=== Begin Enclosure ===

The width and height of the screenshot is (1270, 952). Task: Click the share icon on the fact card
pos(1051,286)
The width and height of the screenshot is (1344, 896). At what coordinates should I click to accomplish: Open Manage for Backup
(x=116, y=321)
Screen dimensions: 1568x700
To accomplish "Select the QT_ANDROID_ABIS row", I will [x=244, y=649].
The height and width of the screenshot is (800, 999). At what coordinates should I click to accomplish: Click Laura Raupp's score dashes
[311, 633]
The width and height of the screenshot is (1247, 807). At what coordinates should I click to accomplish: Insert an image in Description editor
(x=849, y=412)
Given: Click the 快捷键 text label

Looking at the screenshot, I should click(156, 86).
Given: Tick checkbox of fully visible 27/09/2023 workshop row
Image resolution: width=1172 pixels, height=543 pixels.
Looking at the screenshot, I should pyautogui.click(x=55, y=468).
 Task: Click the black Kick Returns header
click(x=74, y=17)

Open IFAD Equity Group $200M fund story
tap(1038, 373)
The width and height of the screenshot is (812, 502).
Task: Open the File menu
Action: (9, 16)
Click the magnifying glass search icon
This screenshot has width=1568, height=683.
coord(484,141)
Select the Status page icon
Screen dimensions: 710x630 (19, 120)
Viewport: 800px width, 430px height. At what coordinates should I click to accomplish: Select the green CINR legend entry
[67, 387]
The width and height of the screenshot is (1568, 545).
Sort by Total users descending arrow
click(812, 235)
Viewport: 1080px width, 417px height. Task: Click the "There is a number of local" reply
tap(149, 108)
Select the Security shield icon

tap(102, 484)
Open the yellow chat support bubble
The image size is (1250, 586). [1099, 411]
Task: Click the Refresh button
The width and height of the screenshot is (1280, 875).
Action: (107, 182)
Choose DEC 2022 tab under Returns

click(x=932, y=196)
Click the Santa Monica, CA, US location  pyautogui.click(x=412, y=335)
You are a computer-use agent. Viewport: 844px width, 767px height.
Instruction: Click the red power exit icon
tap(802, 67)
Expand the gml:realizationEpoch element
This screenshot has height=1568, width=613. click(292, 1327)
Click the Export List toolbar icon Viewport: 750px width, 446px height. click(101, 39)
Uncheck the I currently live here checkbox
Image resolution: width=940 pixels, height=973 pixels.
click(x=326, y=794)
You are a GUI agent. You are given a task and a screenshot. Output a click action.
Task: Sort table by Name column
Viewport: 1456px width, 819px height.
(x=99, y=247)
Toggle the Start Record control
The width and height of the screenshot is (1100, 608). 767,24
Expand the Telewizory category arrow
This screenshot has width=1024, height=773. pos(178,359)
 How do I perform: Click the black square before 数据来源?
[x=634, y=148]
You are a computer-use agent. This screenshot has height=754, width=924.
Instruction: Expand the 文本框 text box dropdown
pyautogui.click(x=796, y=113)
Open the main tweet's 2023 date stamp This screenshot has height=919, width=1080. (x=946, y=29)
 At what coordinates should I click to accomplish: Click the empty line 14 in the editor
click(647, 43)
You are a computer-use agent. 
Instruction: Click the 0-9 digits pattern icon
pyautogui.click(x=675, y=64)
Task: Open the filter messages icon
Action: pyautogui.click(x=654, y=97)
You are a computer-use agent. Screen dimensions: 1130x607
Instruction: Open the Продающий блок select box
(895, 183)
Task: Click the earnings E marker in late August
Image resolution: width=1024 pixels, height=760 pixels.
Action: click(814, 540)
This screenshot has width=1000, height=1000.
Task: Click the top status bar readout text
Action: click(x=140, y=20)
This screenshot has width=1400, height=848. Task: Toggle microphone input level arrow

=== End Enclosure ===

WORK TASK -> Nothing in the data may differ; print all of it exactly as written.

RESPONSE AREA ->
The width and height of the screenshot is (1270, 952). Task: Click the share icon on the fact card
pos(1051,286)
The width and height of the screenshot is (1344, 896). At what coordinates should I click to accomplish: Open Manage for Backup
(x=116, y=321)
Screen dimensions: 1568x700
To accomplish "Select the QT_ANDROID_ABIS row", I will [x=244, y=649].
The height and width of the screenshot is (800, 999). At what coordinates should I click to accomplish: Click Laura Raupp's score dashes
[311, 633]
The width and height of the screenshot is (1247, 807). At what coordinates should I click to accomplish: Insert an image in Description editor
(x=849, y=412)
Given: Click the 快捷键 text label

Looking at the screenshot, I should click(156, 86).
Given: Tick checkbox of fully visible 27/09/2023 workshop row
Image resolution: width=1172 pixels, height=543 pixels.
Looking at the screenshot, I should pyautogui.click(x=55, y=468).
 Task: Click the black Kick Returns header
click(x=74, y=17)

Open IFAD Equity Group $200M fund story
tap(1038, 373)
The width and height of the screenshot is (812, 502).
Task: Open the File menu
Action: (9, 16)
Click the magnifying glass search icon
This screenshot has width=1568, height=683.
coord(484,141)
Select the Status page icon
Screen dimensions: 710x630 (19, 120)
Viewport: 800px width, 430px height. At what coordinates should I click to accomplish: Select the green CINR legend entry
[67, 387]
The width and height of the screenshot is (1568, 545).
Sort by Total users descending arrow
click(812, 235)
Viewport: 1080px width, 417px height. Task: Click the "There is a number of local" reply
tap(149, 108)
Select the Security shield icon

tap(102, 484)
Open the yellow chat support bubble
The image size is (1250, 586). [1099, 411]
Task: Click the Refresh button
The width and height of the screenshot is (1280, 875).
Action: (107, 182)
Choose DEC 2022 tab under Returns

click(x=932, y=196)
Click the Santa Monica, CA, US location  pyautogui.click(x=412, y=335)
You are a computer-use agent. Viewport: 844px width, 767px height.
Instruction: Click the red power exit icon
tap(802, 67)
Expand the gml:realizationEpoch element
This screenshot has height=1568, width=613. click(292, 1327)
Click the Export List toolbar icon Viewport: 750px width, 446px height. click(101, 39)
Uncheck the I currently live here checkbox
Image resolution: width=940 pixels, height=973 pixels.
click(x=326, y=794)
You are a GUI agent. You are given a task and a screenshot. Output a click action.
Task: Sort table by Name column
Viewport: 1456px width, 819px height.
(x=99, y=247)
Toggle the Start Record control
The width and height of the screenshot is (1100, 608). 767,24
Expand the Telewizory category arrow
This screenshot has width=1024, height=773. pos(178,359)
 How do I perform: Click the black square before 数据来源?
[x=634, y=148]
You are a computer-use agent. This screenshot has height=754, width=924.
Instruction: Expand the 文本框 text box dropdown
pyautogui.click(x=796, y=113)
Open the main tweet's 2023 date stamp This screenshot has height=919, width=1080. (x=946, y=29)
 At what coordinates should I click to accomplish: Click the empty line 14 in the editor
click(647, 43)
You are a computer-use agent. 
Instruction: Click the 0-9 digits pattern icon
pyautogui.click(x=675, y=64)
Task: Open the filter messages icon
Action: pyautogui.click(x=654, y=97)
You are a computer-use agent. Screen dimensions: 1130x607
Instruction: Open the Продающий блок select box
(895, 183)
Task: Click the earnings E marker in late August
Image resolution: width=1024 pixels, height=760 pixels.
Action: click(814, 540)
This screenshot has width=1000, height=1000.
Task: Click the top status bar readout text
Action: click(x=140, y=20)
This screenshot has width=1400, height=848. Task: Toggle microphone input level arrow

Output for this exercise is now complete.